UTA-Sign: Unsupervised Thermal Video Augmentation via Event-Assisted Traffic Signage Sketching
This work addresses safety risks in autonomous driving systems by enhancing signage perception in low-illumination environments, though it is incremental as it builds on existing multimodal fusion techniques.
The paper tackled the problem of accurately perceiving traffic signage in low-light conditions by fusing thermal and event camera data, resulting in improved detection accuracy and superior quality in traffic signage sketching as validated on real-world datasets.

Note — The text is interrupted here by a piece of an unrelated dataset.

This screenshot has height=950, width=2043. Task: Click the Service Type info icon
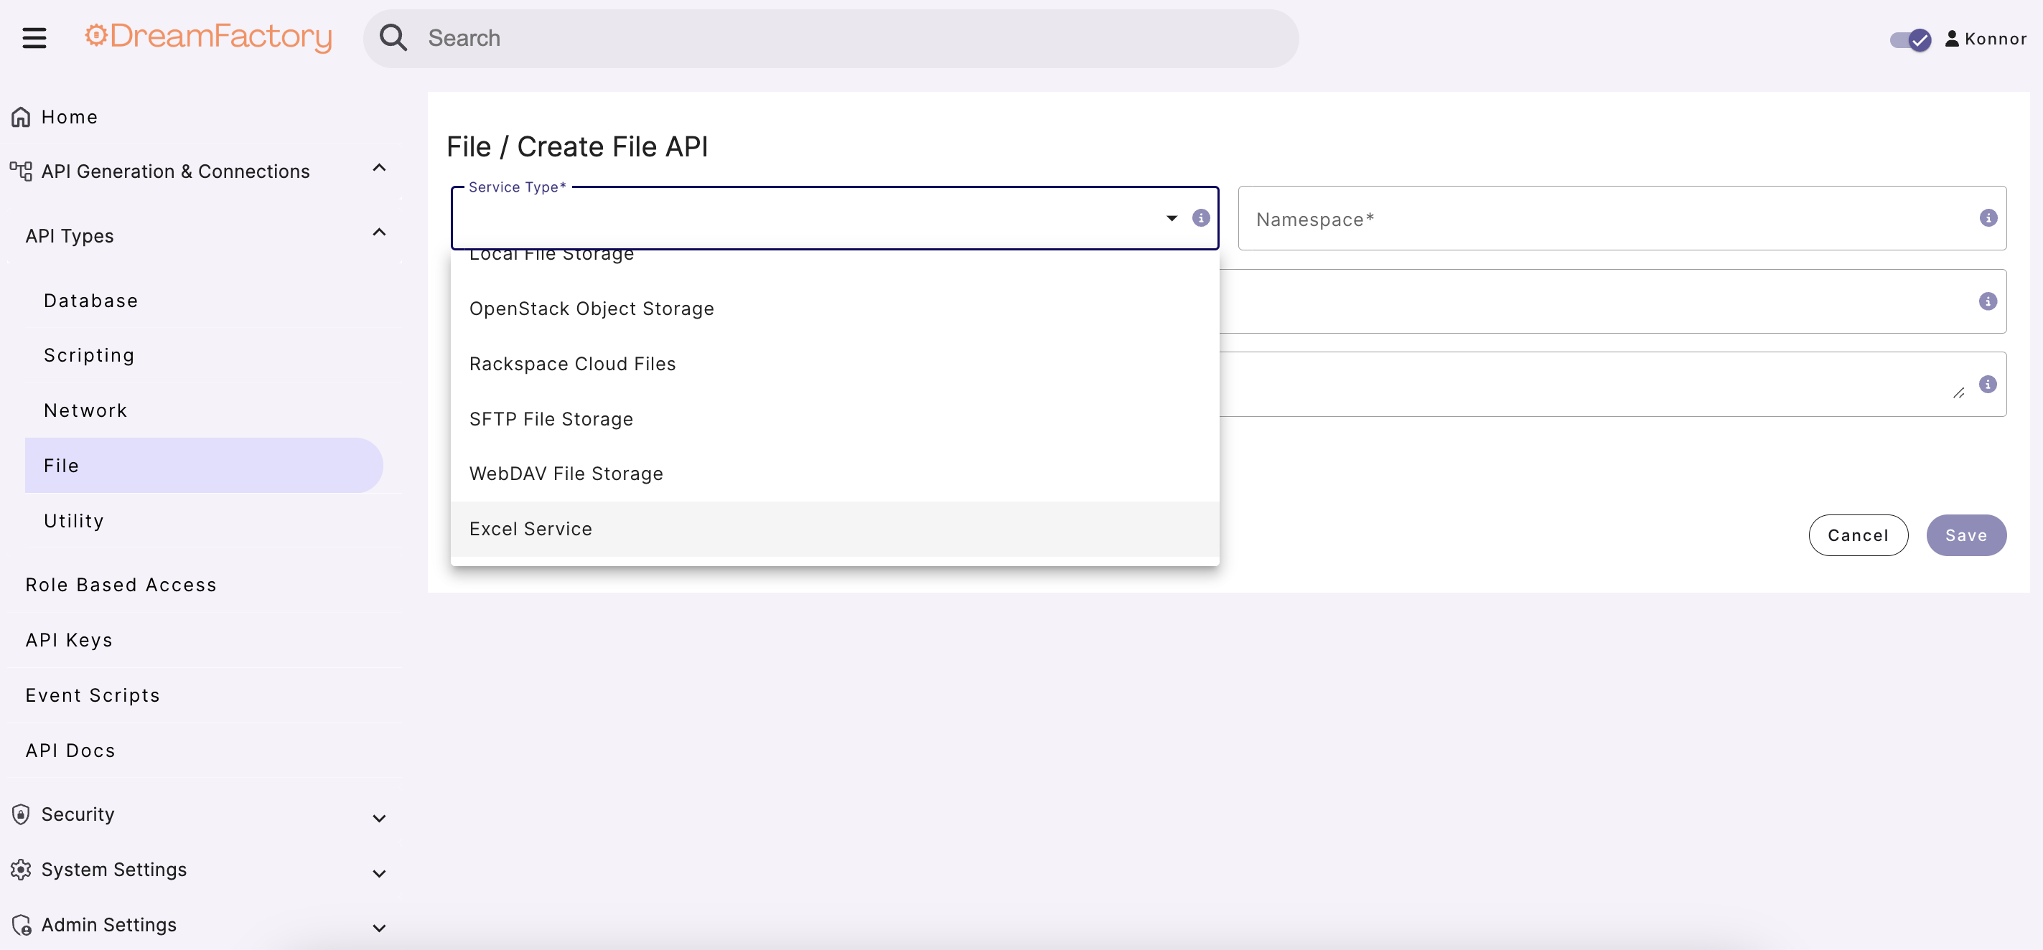pyautogui.click(x=1201, y=218)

The thermal camera excels at perceiving outdoor environments under low-light conditions, making it ideal for applications such as nighttime autonomous driving and unmanned navigation. However, thermal cameras encounter challenges when capturing signage from objects made of similar materials, which can pose safety risks for accurately understanding semantics in autonomous driving systems. In contrast, the neuromorphic vision camera, also known as an event camera, detects changes in light intensity asynchronously and has proven effective in high-speed, low-light traffic environments. Recognizing the complementary characteristics of these two modalities, this paper proposes UTA-Sign, an unsupervised thermal-event video augmentation for traffic signage in low-illumination environments, targeting elements such as license plates and roadblock indicators. To address the signage blind spots of thermal imaging and the non-uniform sampling of event cameras, we developed a dual-boosting mechanism that fuses thermal frames and event signals for consistent signage representation over time. The proposed method utilizes thermal frames to provide accurate motion cues as temporal references for aligning the uneven event signals. At the same time, event signals contribute subtle signage content to the raw thermal frames, enhancing the overall understanding of the environment. The proposed method is validated on datasets collected from real-world scenarios, demonstrating superior quality in traffic signage sketching and improved detection accuracy at the perceptual level.